The Pasadena firm is demonstrating an ability to deploy cash and credit to give it the heft needed to win infrastructure contracts funded by federal stimulus money.

Tetra Tech announced June 30 that it had acquired Diamond Bar engineering firm Bryan A. Stirrat & Associates for an undisclosed amount. BAS has annual revenue of $40 million and provides landfill design, hazardous waste management and other services in California and Arizona.

Though the companies have worked together on landfill remediation programs, including a federal Brownfield redevelopment near Los Angeles, the acquisition boosted Tetra Tech's expertise in the market.

A few weeks earlier, the company acquired three engineering companies, including Tesoro Corp., a Virginia Beach, Va., construction management firm that works primarily for the U.S. Department of Defense. A second specialty acquisition, Mussetter Engineering of Fort Collins, Colo., has expertise in water resources and environmental hydraulics.
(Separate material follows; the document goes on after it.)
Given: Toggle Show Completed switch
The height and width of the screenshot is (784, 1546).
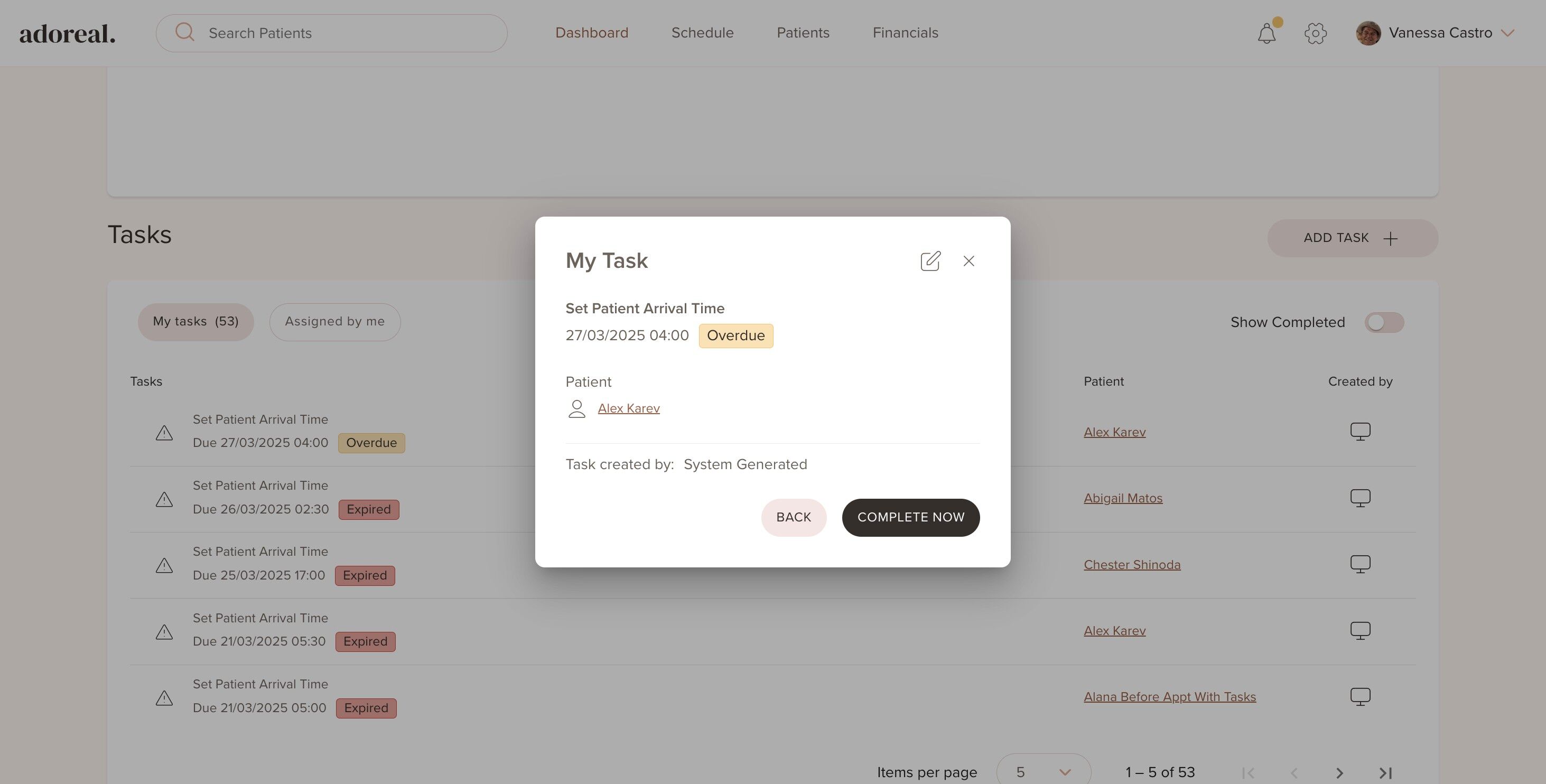Looking at the screenshot, I should click(x=1383, y=322).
In January, the company acquired Haselwood Enterprises Inc., Oakridge, Tenn., nuclear science and engineering company that does work for the U.S. Department of Energy and National Nuclear Security Administration, as well as commercial nuclear companies.
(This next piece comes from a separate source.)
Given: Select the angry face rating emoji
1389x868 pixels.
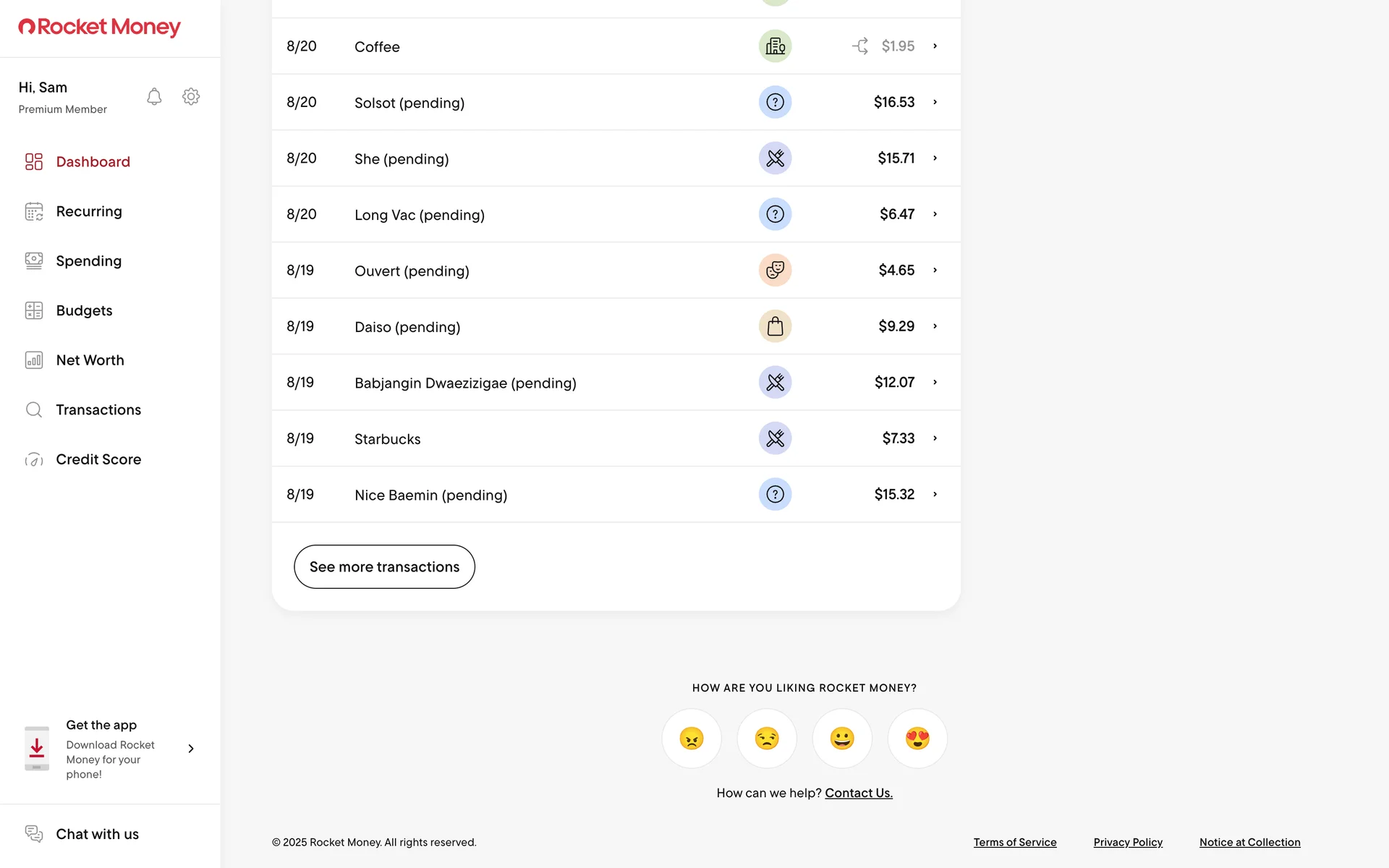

Engineering companies with the broadest range of expertise and deep ties to the federal government will have the best chances of gaining the infrastructure contracts, according to analysts.

"Unless you have relationships with agencies with stimulus money to spend, it's harder to benefit from the stimulus," said analyst Rob Young at Wm. Smith & Co. in Denver. "Tetra Tech has such a good relationship with the federal government that they really stand to benefit."
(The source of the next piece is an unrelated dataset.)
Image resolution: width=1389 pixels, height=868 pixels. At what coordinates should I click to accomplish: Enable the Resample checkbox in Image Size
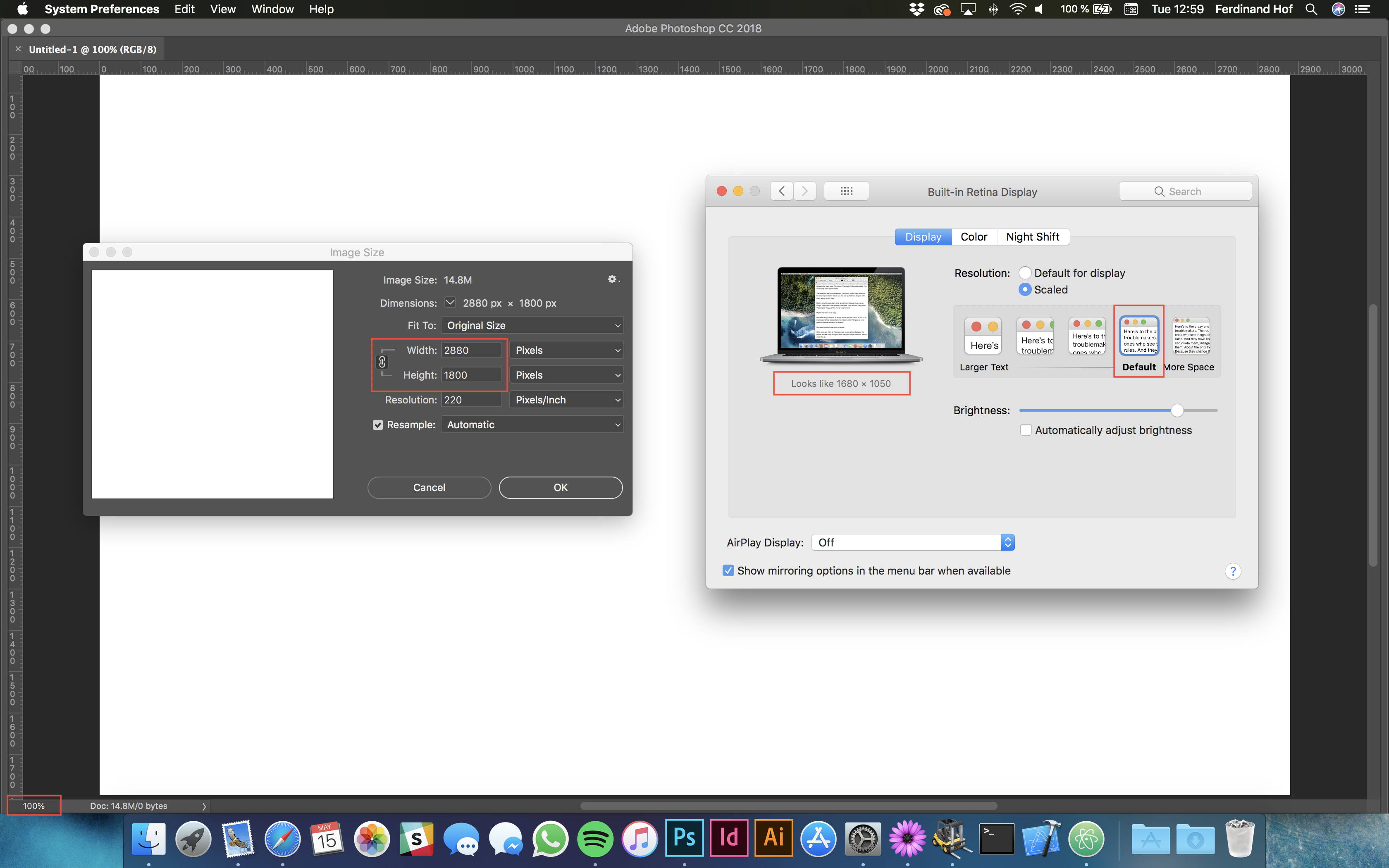click(x=378, y=424)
Discounting tax relief, roughly $154 billion of the $819 billion federal stimulus plan is targeting infrastructure, science and energy projects. Indeed, with the pot of money so large, Tetra Tech, which has tended to avoid debt, deployed a lightly used $300 million credit facility to make its most recent acquisitions.

Chief Executive Dan Batrack said the company, which had net income of $70 million on revenues of $1.3 billion in fiscal 2008, should be able to pay off the debt with its cash flow.

Tetra Tech has been looking for companies that are "market leaders" with "excellent customer relationships" that provide services Tetra Tech doesn't offer, and have clients in regions not served by the company, Batrack said.

"BAS, for example, strengthens our technical capabilities in watershed protection and adds new customers in the Southwest," he said.

Tetra Tech's other two acquisitions this year gave the company its first presence in Canada, the United Kingdom and India. The company in January bought Wardrop Engineering Inc., a diversified Calgary, Canada, firm with annual revenue of $120 million.

Another June acquisition, ACI Engineering of Vancouver, Canada, was merged with Wardrop to provide the expertise needed to connect wind and other alternative energy generators to electrical transmission networks. Batrack expects ACI engineers to assist in U.S. projects.

Tetra Tech shares, which closed at $28.63 on July 1, are up 19 percent from the beginning of the year.